My test routine to run the various approaches computes the CRC on the same data input, i.e. they should all produce the same result. In the following, the number of machine cycles is listed in the row below.

A: FOR loop in main: one byte at a time to CRC DR

B: subroutine: pec15: 256 entry table lookup, 8b bytes

C: CRC_Handle_8 (routine is embedded in HAL_CRC_Calculate

D: HAL_CRC_Calculate

E: inline: three 1/2 words

F: subroutine: pec15_nibble: 16 entry table lookup, 4b nibbles

G: subroutine: pec15_reg: loop one byte at a time to CRC DR

H: inline: 32b word + 16b 1/2word

POLY: 8B32 SEED: 20 SIZE: 6 DATA[]: A5 02 03 04 05 FE
  0 A:EA4C B:EA4C C:EA4C D:EA4C E:EA4C F:EA4C G:EA4C H:EA4C
      85    109     78    115     23    156     80     21

As expected the inline statements are noticeably faster, and the table lookup by nibbles the slowest.

One item I have not investigated is the computation time issue. The clock setup might have the bus divided, in which case inline instructions could overrun the CRC input. The Ref Manual says,

"An input buffer allows to immediately write a second data without waiting for any wait states

due to the previous CRC calculation."

This suggests that if inline instructions overtake the CRC peripheral, wait states would be generated. When the bus is not divided, it looks like overrunning would not be possible. Here is a snip of the compiled code for the word + 1/2 word six byte CRC computation--

  CRC->CR = 0x9; // 16b poly, + reset
 8001efe:	2009      	movs	r0, #9
 8001f00:	6098      	str	r0, [r3, #8]
    *(__IO uint32_t*)CRC_BASE = (uint32_t)__REV (*(uint32_t*)&data[0]);
 8001f02:	4d51      	ldr	r5, [pc, #324]	; (8002048 <StartDefaultTask+0x22c>)
 8001f04:	682a      	ldr	r2, [r5, #0]
__STATIC_FORCEINLINE uint32_t __REV(uint32_t value)
 8001f06:	ba12      	rev	r2, r2
 8001f08:	601a      	str	r2, [r3, #0]
    *(__IO uint16_t*)CRC_BASE = (uint16_t)__REV16 (*(uint16_t*)&data[4]);
 8001f0a:	88aa      	ldrh	r2, [r5, #4]
__STATIC_FORCEINLINE uint32_t __REV16(uint32_t value)
  __ASM volatile ("rev16 %0, %1" : __CMSIS_GCC_OUT_REG (result) : __CMSIS_GCC_USE_REG (value) );
 8001f0c:	ba52      	rev16	r2, r2
 8001f0e:	b292      	uxth	r2, r2
 8001f10:	801a      	strh	r2, [r3, #0]
    p15H = *(uint32_t*)0x40023000;//hcrc.Instance->DR;//*(uint32_t*)(crcbase+0);
 8001f12:	681a      	ldr	r2, [r3, #0]
 8001f14:	920c      	str	r2, [sp, #48]	; 0x30

Loading both the word and 1/2 word takes 4 cycles. I don't think the uxth instruction is needed for the 1/2 word, but that is not important. When the clock setup has the bus running at the same rate as the system, the above instructions could not overrun the CRC computation.

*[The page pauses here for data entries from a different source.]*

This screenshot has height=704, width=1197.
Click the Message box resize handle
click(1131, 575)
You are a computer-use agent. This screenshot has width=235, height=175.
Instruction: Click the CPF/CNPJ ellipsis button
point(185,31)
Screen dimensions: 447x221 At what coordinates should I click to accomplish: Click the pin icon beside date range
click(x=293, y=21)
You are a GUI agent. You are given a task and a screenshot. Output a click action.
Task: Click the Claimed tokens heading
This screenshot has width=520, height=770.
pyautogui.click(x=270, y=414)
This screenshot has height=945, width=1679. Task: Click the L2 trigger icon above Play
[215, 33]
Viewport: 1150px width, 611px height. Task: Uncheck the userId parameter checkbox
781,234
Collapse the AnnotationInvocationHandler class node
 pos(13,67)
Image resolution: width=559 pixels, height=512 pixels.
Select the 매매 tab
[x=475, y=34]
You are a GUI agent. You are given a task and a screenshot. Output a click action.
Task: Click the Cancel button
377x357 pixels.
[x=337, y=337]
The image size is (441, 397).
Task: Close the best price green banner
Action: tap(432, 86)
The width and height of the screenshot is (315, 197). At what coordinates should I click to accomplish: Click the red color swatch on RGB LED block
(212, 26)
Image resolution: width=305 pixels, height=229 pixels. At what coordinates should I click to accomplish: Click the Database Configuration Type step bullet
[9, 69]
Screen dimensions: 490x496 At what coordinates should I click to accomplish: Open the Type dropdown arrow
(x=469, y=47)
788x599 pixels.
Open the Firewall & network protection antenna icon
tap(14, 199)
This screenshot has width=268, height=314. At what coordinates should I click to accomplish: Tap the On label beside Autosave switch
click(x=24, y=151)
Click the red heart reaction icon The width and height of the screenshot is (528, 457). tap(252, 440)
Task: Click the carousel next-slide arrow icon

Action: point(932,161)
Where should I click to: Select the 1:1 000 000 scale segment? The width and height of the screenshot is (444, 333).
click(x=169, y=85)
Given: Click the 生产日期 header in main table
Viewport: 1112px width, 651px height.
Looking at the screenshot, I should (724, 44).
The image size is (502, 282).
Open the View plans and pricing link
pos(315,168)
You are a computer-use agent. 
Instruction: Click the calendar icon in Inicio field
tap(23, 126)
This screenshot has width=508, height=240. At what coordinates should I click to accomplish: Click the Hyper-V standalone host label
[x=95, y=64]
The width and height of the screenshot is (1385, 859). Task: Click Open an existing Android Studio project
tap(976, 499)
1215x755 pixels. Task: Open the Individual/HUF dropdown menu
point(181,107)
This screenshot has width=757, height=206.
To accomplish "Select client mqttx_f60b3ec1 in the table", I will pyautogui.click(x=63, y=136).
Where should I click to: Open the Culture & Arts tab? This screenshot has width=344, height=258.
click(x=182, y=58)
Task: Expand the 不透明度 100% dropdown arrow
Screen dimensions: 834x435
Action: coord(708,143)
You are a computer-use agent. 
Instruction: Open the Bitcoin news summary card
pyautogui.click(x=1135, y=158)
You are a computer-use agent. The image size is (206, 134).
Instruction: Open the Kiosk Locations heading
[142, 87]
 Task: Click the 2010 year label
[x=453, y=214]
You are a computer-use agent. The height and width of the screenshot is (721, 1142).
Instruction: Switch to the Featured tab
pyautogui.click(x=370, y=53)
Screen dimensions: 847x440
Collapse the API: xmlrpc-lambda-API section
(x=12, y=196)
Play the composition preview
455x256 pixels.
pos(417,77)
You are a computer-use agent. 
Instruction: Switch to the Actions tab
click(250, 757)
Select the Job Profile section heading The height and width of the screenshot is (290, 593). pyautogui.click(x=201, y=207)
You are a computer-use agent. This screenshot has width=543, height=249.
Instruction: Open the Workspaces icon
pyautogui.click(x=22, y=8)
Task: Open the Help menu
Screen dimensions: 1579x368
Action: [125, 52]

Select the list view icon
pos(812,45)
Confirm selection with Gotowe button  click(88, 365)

waclawek.jan · ‎2022-06-15

> I was not familiar with the term "intrinsics."

It's ARM's term. I don't like it. I don't like ARM's terminology in general, but that's all I can do about it.

Thanks for sharing the code and results.

> table lookup by nibbles the slowest

Yet it's the most portable. A very nice illustration of the principle, where efficiency goes straight against flexibility (whatever both of these mean).

> This suggests that if inline instructions overtake the CRC peripheral, wait states would be generated.

Probably so, especially considering it in context of older incarnation of the CRC module, where there was no such buffer and waitstates were explicitly said to be generated. ST might've formulated more clearly, but clear documentation is not ST's forte.

In pure asm, you could've tried to "overload" the CRC by loading several words of data into several registers beforehand, and then dump it on CRC at once. In the case I am talking about in that gotcha, the problem is exactly this: both values for control register and the first data are loaded into registers beforehand (by the C optimizer, given some previous sequence of events), and then dumped at CRC module immediately after each other. The waitstate mechanism in 'F4 obviously does not account for this. I wonder, whether in 'L4 this potential problem has been already solved.

JW